To do:
Rewrite the lines below with "GUI agent" renamed to "screen assistant" wherever it appears, keeping everything else the same.

(Rows of pointing data)
────────────────
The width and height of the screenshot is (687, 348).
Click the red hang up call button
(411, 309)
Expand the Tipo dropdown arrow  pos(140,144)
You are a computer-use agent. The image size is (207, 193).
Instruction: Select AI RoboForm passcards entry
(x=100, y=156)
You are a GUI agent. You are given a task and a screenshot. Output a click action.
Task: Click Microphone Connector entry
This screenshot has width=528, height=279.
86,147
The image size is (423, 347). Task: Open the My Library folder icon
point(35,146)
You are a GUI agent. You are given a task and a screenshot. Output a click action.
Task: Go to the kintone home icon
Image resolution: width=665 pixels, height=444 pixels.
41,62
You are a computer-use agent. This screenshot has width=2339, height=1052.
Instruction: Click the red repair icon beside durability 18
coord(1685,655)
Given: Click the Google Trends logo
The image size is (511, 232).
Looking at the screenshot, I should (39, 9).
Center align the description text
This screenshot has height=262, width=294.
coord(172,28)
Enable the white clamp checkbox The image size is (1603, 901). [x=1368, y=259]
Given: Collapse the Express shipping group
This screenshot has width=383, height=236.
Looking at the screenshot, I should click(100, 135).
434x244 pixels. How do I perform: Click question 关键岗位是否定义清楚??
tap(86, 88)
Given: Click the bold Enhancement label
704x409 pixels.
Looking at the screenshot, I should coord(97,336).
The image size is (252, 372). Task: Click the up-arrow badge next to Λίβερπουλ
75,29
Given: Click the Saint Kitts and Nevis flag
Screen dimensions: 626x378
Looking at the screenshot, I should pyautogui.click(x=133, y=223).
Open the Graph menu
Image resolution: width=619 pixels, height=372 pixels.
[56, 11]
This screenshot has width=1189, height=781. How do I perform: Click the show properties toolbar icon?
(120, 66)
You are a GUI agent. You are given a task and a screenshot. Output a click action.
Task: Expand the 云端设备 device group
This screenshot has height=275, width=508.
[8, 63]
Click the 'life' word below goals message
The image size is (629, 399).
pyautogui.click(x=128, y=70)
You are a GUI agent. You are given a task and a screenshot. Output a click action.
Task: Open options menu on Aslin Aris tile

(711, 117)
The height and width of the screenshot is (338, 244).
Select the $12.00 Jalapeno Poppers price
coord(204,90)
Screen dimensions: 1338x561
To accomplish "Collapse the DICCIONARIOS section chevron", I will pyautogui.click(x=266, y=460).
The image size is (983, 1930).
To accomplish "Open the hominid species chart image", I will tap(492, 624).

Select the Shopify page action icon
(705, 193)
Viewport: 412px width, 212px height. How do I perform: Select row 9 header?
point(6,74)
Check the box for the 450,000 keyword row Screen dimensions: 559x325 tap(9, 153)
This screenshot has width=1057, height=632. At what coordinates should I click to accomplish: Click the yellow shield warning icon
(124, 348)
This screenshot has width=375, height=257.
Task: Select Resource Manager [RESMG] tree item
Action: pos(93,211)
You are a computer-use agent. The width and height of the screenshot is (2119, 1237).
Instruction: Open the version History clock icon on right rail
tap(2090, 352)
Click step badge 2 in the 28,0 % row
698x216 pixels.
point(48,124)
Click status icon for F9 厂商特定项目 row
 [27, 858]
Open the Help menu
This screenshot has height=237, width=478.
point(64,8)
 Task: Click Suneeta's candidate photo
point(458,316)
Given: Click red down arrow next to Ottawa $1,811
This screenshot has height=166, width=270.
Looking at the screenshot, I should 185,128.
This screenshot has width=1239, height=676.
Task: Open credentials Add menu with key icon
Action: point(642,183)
────────────────
Reply to the exercise:
The width and height of the screenshot is (687, 348).
Click the red hang up call button
(411, 309)
Expand the Tipo dropdown arrow  pos(140,144)
You are a computer-use agent. The image size is (207, 193).
Instruction: Select AI RoboForm passcards entry
(x=100, y=156)
You are a screen assistant. You are given a task and a screenshot. Output a click action.
Task: Click Microphone Connector entry
This screenshot has width=528, height=279.
86,147
The image size is (423, 347). Task: Open the My Library folder icon
point(35,146)
You are a screen assistant. You are given a task and a screenshot. Output a click action.
Task: Go to the kintone home icon
Image resolution: width=665 pixels, height=444 pixels.
41,62
You are a computer-use agent. This screenshot has width=2339, height=1052.
Instruction: Click the red repair icon beside durability 18
coord(1685,655)
Given: Click the Google Trends logo
The image size is (511, 232).
Looking at the screenshot, I should (39, 9).
Center align the description text
This screenshot has height=262, width=294.
coord(172,28)
Enable the white clamp checkbox The image size is (1603, 901). [x=1368, y=259]
Given: Collapse the Express shipping group
This screenshot has width=383, height=236.
Looking at the screenshot, I should click(100, 135).
434x244 pixels. How do I perform: Click question 关键岗位是否定义清楚??
tap(86, 88)
Given: Click the bold Enhancement label
704x409 pixels.
Looking at the screenshot, I should coord(97,336).
The image size is (252, 372). Task: Click the up-arrow badge next to Λίβερπουλ
75,29
Given: Click the Saint Kitts and Nevis flag
Screen dimensions: 626x378
Looking at the screenshot, I should pyautogui.click(x=133, y=223).
Open the Graph menu
Image resolution: width=619 pixels, height=372 pixels.
[56, 11]
This screenshot has width=1189, height=781. How do I perform: Click the show properties toolbar icon?
(120, 66)
You are a screen assistant. You are given a task and a screenshot. Output a click action.
Task: Expand the 云端设备 device group
This screenshot has height=275, width=508.
[8, 63]
Click the 'life' word below goals message
The image size is (629, 399).
pyautogui.click(x=128, y=70)
You are a screen assistant. You are given a task and a screenshot. Output a click action.
Task: Open options menu on Aslin Aris tile

(711, 117)
The height and width of the screenshot is (338, 244).
Select the $12.00 Jalapeno Poppers price
coord(204,90)
Screen dimensions: 1338x561
To accomplish "Collapse the DICCIONARIOS section chevron", I will pyautogui.click(x=266, y=460).
The image size is (983, 1930).
To accomplish "Open the hominid species chart image", I will tap(492, 624).

Select the Shopify page action icon
(705, 193)
Viewport: 412px width, 212px height. How do I perform: Select row 9 header?
point(6,74)
Check the box for the 450,000 keyword row Screen dimensions: 559x325 tap(9, 153)
This screenshot has width=1057, height=632. At what coordinates should I click to accomplish: Click the yellow shield warning icon
(124, 348)
This screenshot has width=375, height=257.
Task: Select Resource Manager [RESMG] tree item
Action: pos(93,211)
You are a computer-use agent. The width and height of the screenshot is (2119, 1237).
Instruction: Open the version History clock icon on right rail
tap(2090, 352)
Click step badge 2 in the 28,0 % row
698x216 pixels.
point(48,124)
Click status icon for F9 厂商特定项目 row
 [27, 858]
Open the Help menu
This screenshot has height=237, width=478.
point(64,8)
 Task: Click Suneeta's candidate photo
point(458,316)
Given: Click red down arrow next to Ottawa $1,811
This screenshot has height=166, width=270.
Looking at the screenshot, I should 185,128.
This screenshot has width=1239, height=676.
Task: Open credentials Add menu with key icon
Action: point(642,183)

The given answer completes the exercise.